One might ask: do we need to use FFT? Many answers, such as beta's, flybywire's, and rsp's, suggest that the approach that checks each pair of 1s and sees if there is a 1 at the "third" position, might work in O(n log n), based on the intuition that if there are too many 1s, we would find a triple easily, and if there are too few 1s, checking all pairs takes little time. Unfortunately, while this intuition is correct and the simple approach is better than O(n2), it is not significantly better. As in sdcvvc's answer, we can take the "Cantor-like set" of strings of length n=3k, with 1s at the positions whose ternary representation has only 0s and 2s (no 1s) in it. Such a string has 2k = n(log 2)/(log 3) ≈ n0.63 ones in it and no evenly spaced 1s, so checking all pairs would be of the order of the square of the number of 1s in it: that's 4k ≈ n1.26 which unfortunately is asymptotically much larger than (n log n). In fact, the worst case is even worse: Leo Moser in 1953 constructed (effectively) such strings which have n1-c/√(log n) 1s in them but no evenly spaced 1s, which means that on such strings, the simple approach would take Θ(n2-2c/√(log n)) — only a tiny bit better than Θ(n2), surprisingly!
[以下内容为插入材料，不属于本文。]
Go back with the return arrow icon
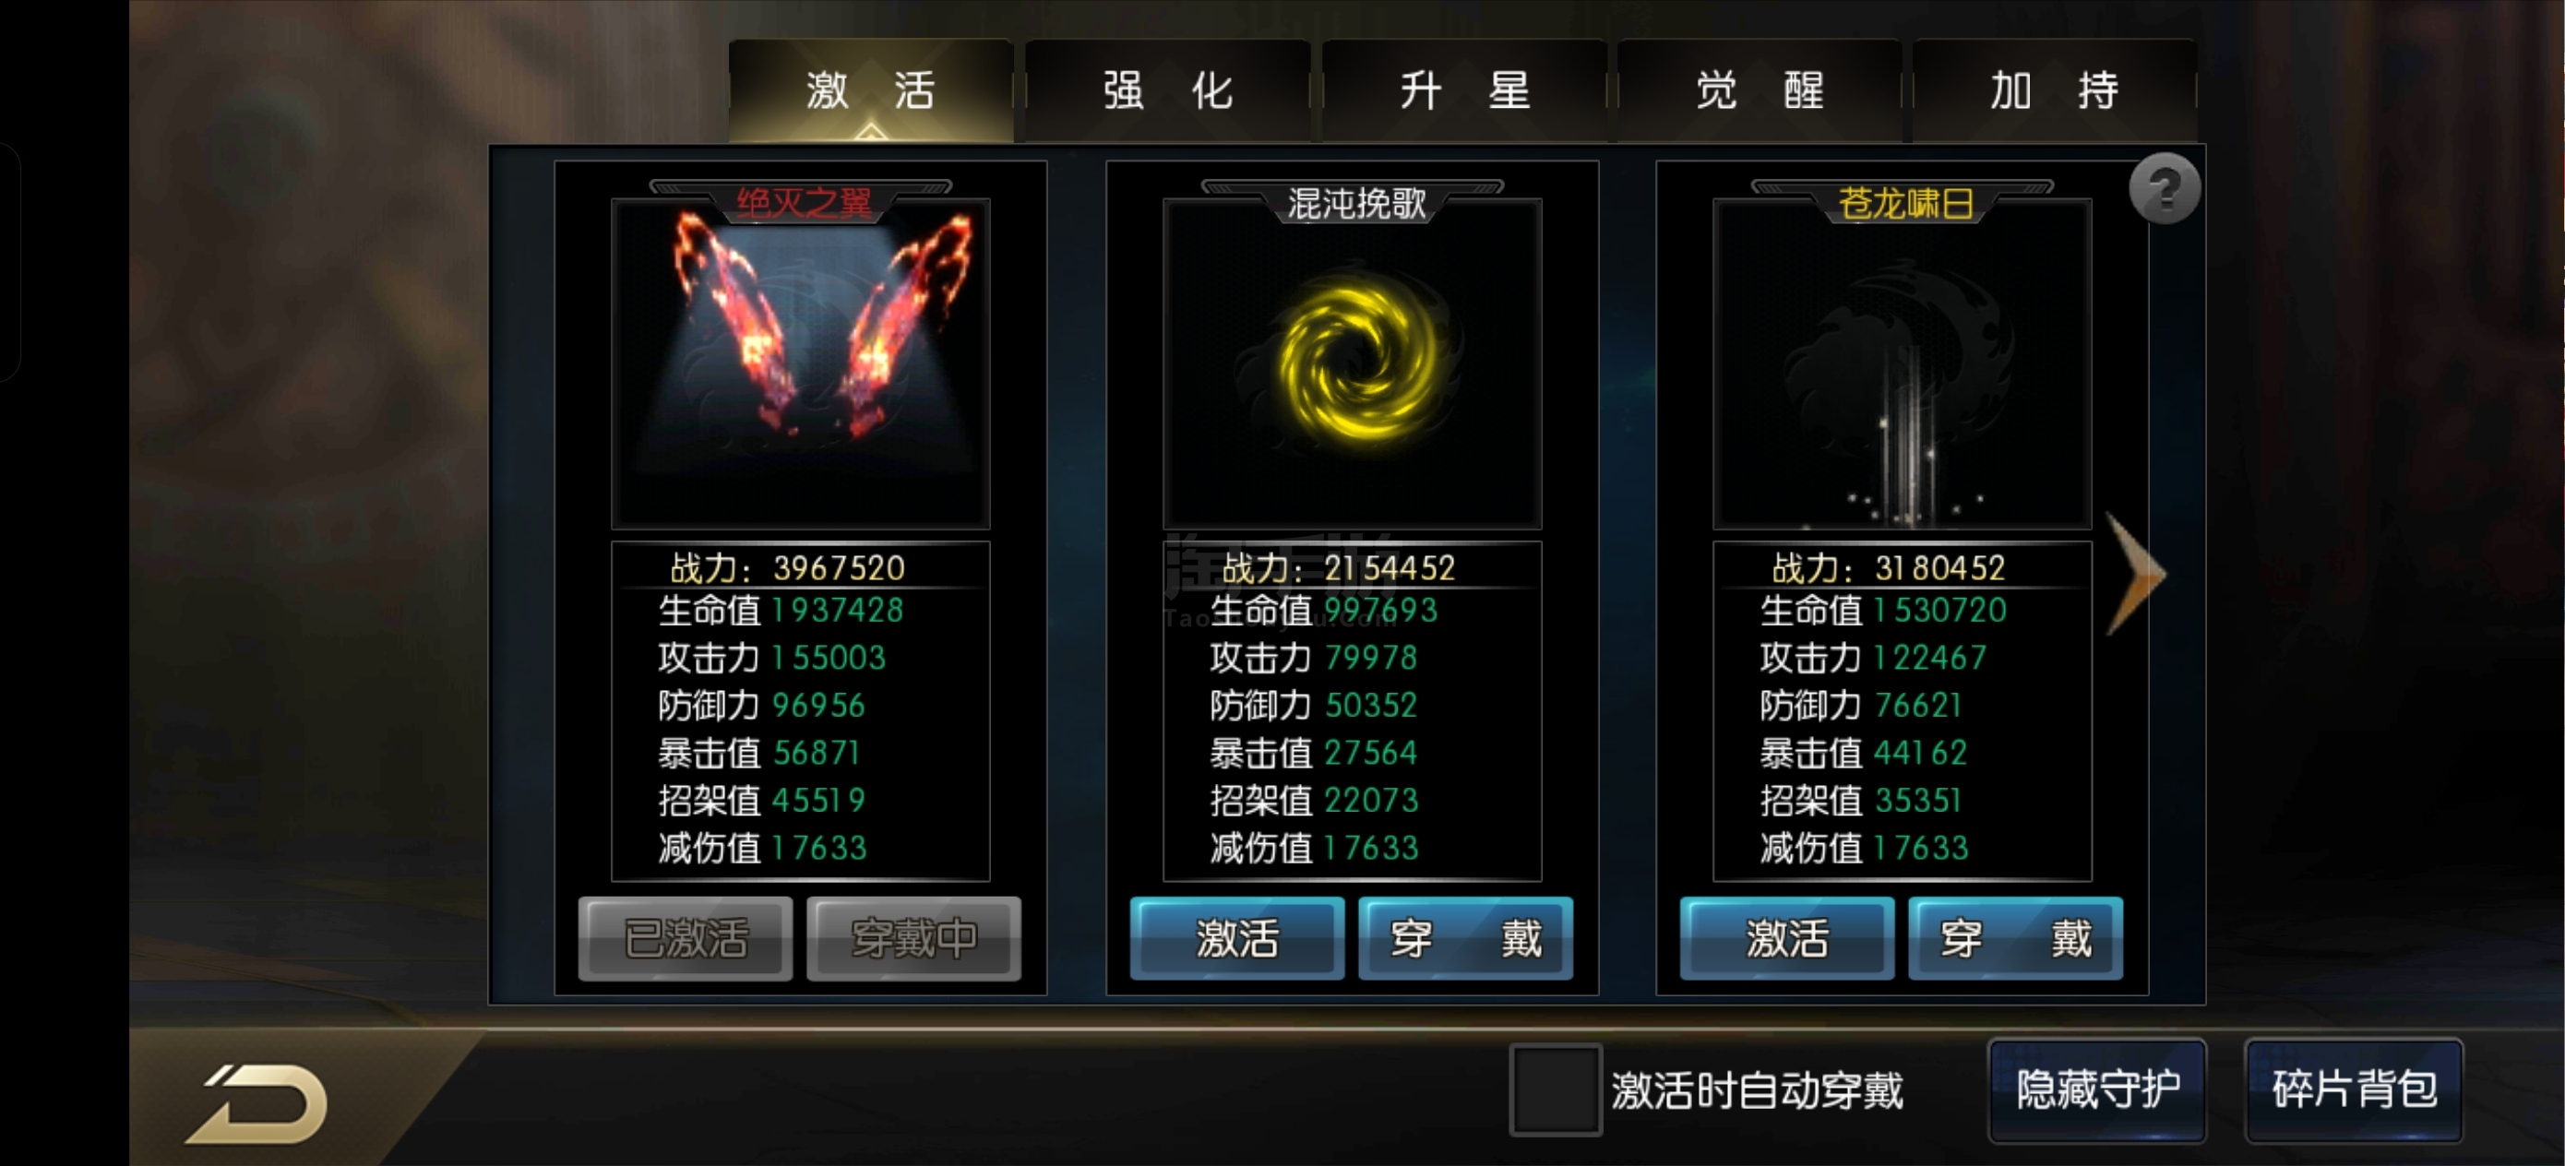This screenshot has width=2565, height=1166. [x=257, y=1104]
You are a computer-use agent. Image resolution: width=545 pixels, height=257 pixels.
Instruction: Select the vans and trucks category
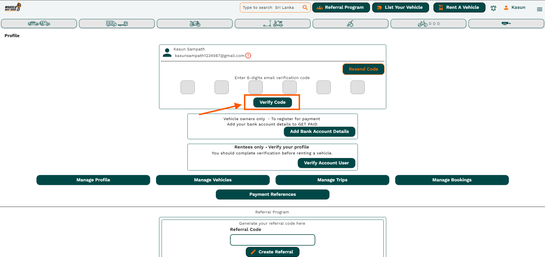[117, 24]
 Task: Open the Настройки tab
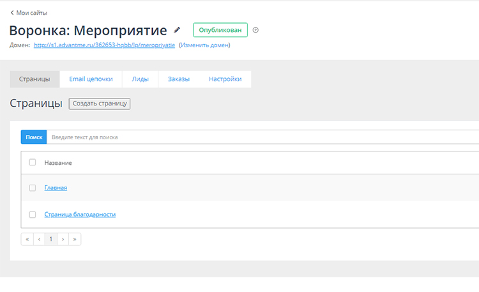pos(225,79)
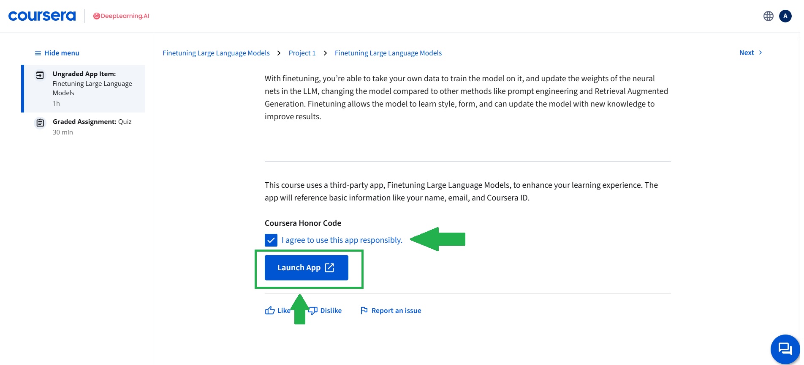This screenshot has width=804, height=365.
Task: Click the Report an issue flag icon
Action: [x=364, y=311]
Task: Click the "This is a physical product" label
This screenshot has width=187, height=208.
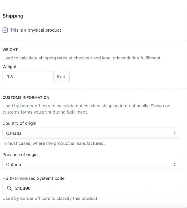Action: click(36, 30)
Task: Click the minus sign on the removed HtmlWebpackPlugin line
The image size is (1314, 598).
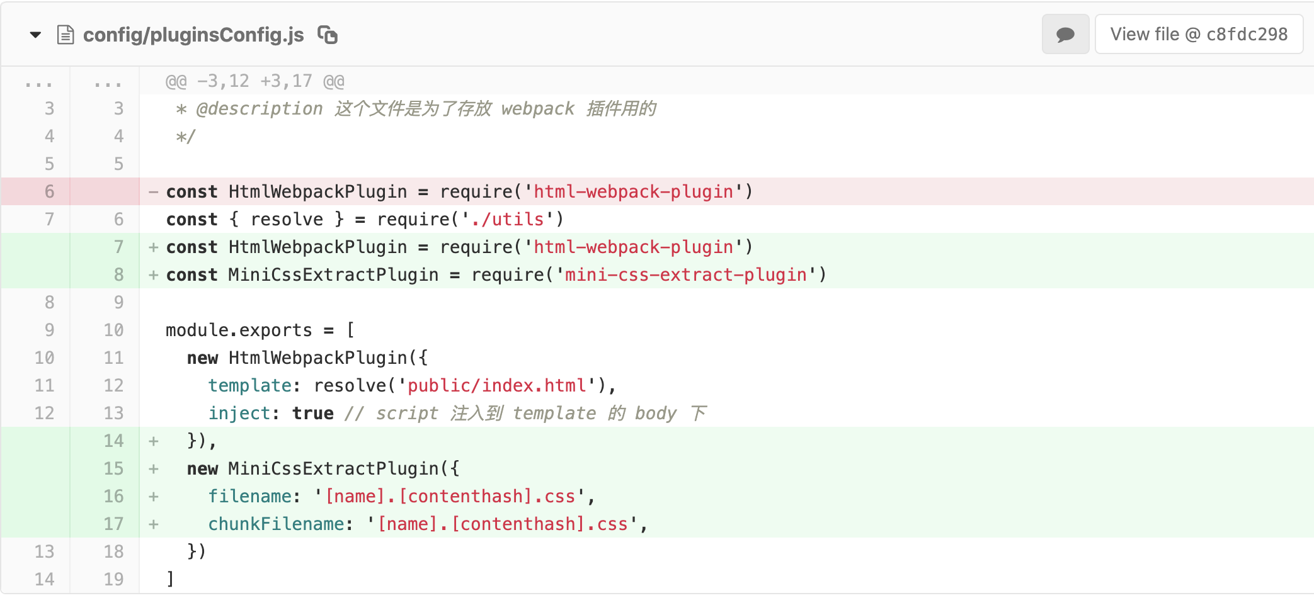Action: [153, 191]
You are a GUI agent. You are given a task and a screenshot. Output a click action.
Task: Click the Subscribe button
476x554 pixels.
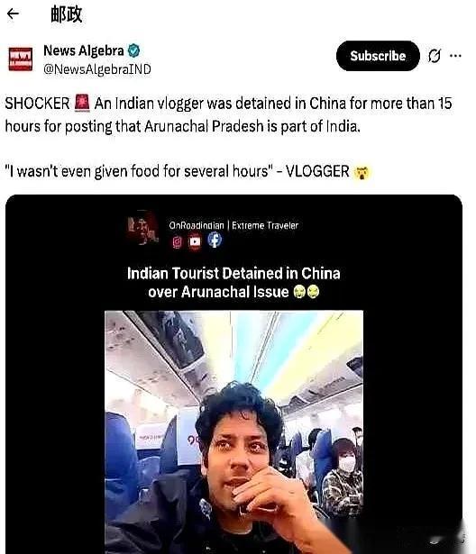pos(378,56)
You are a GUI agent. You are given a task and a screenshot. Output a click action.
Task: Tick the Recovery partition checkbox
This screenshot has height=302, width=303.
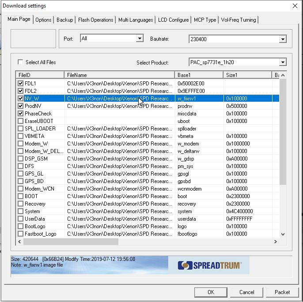click(20, 204)
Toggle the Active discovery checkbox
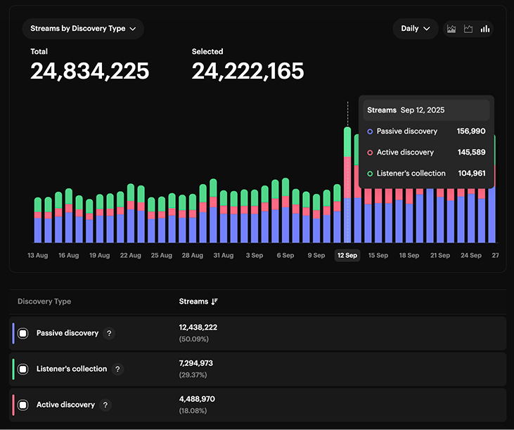Screen dimensions: 514x430 point(23,405)
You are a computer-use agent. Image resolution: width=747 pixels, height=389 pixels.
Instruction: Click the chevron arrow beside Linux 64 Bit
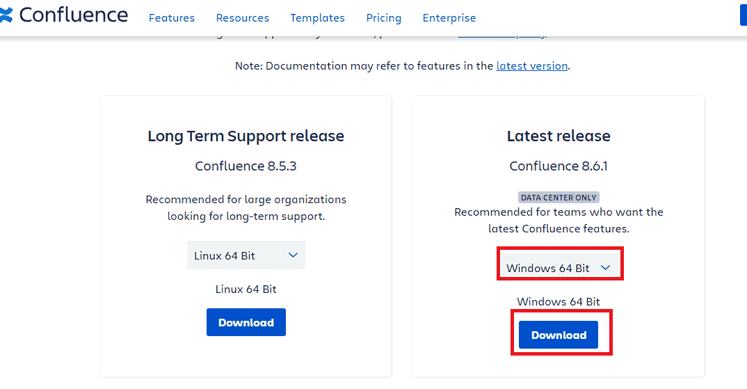pyautogui.click(x=293, y=255)
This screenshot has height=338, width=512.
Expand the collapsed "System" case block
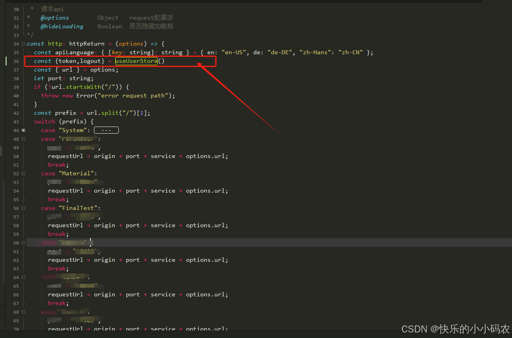(23, 130)
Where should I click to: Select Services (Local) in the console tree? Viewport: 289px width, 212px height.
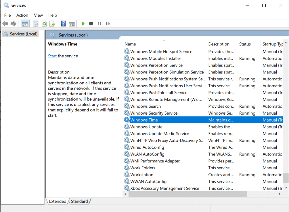click(x=24, y=34)
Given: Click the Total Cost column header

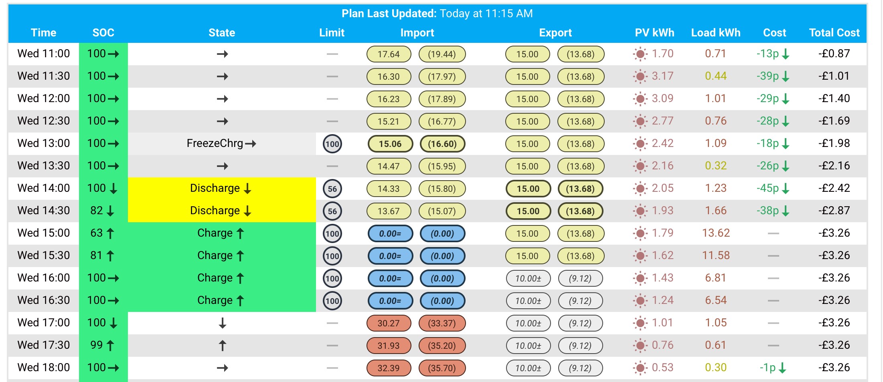Looking at the screenshot, I should coord(834,33).
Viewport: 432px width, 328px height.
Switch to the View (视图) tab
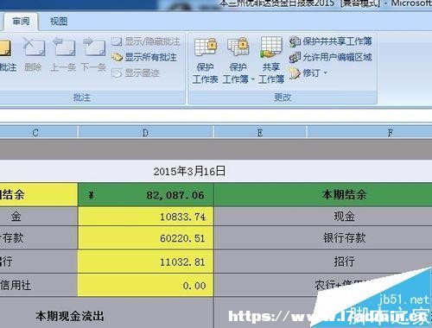point(59,22)
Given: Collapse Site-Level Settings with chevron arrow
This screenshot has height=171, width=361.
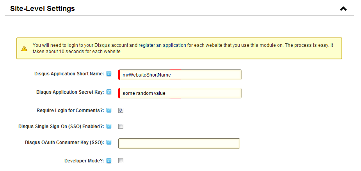Looking at the screenshot, I should click(x=343, y=9).
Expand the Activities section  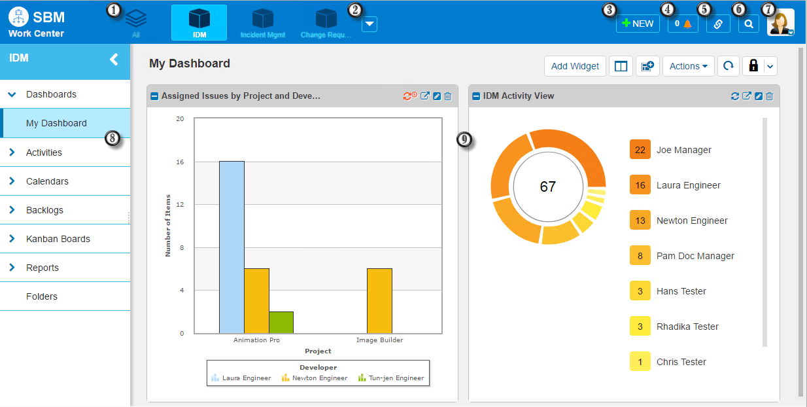pos(44,152)
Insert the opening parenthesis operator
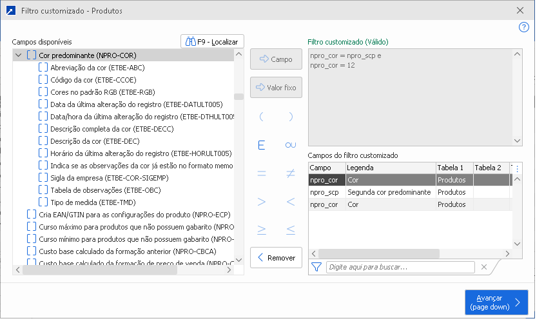Image resolution: width=544 pixels, height=323 pixels. click(x=262, y=117)
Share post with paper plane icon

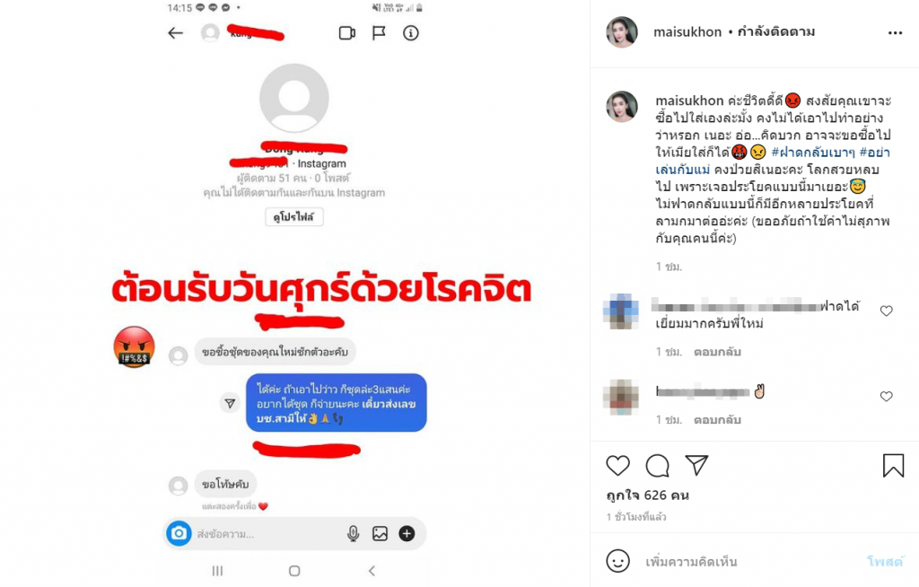point(696,466)
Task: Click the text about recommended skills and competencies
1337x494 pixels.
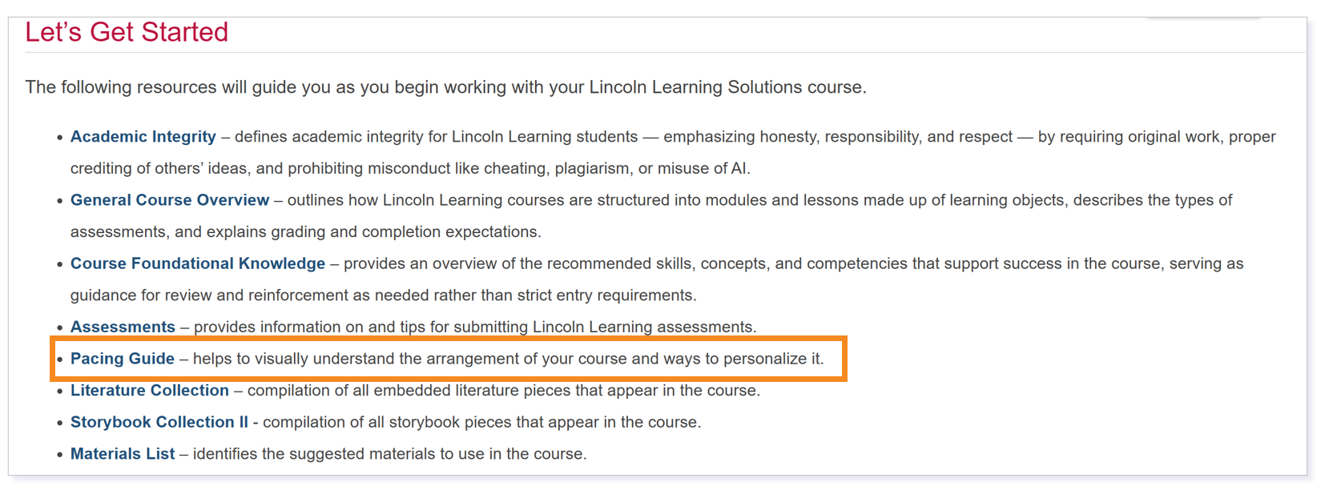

About the maximum number of 1s in a string of length n with no 3 evenly spaced ones (which we saw above was at least n0.63 from the easy Cantor-like construction, and at least n1-c/√(log n) with Moser's construction) — this is OEIS A003002. It can also be calculated directly from OEIS A065825 as the k such that A065825(k) ≤ n < A065825(k+1). I wrote a program to find these, and it turns out that the greedy algorithm does not give the longest such string. For example, for n=9, we can get 5 1s (110100011) but the greedy gives only 4 (110110000), for n=26 we can get 11 1s (11001010001000010110001101) but the greedy gives only 8 (11011000011011000000000000), and for n=74 we can get 22 1s (11000010110001000001011010001000000000000000010001011010000010001101000011) but the greedy gives only 16 (11011000011011000000000000011011000011011000000000000000000000000000000000). They do agree at quite a few places until 50 (e.g. all of 38 to 50), though. As the OEIS references say, it seems that Jaroslaw Wroblewski is interested in this question, and he maintains a website on these non-averaging sets. The exact numbers are known only up to 194.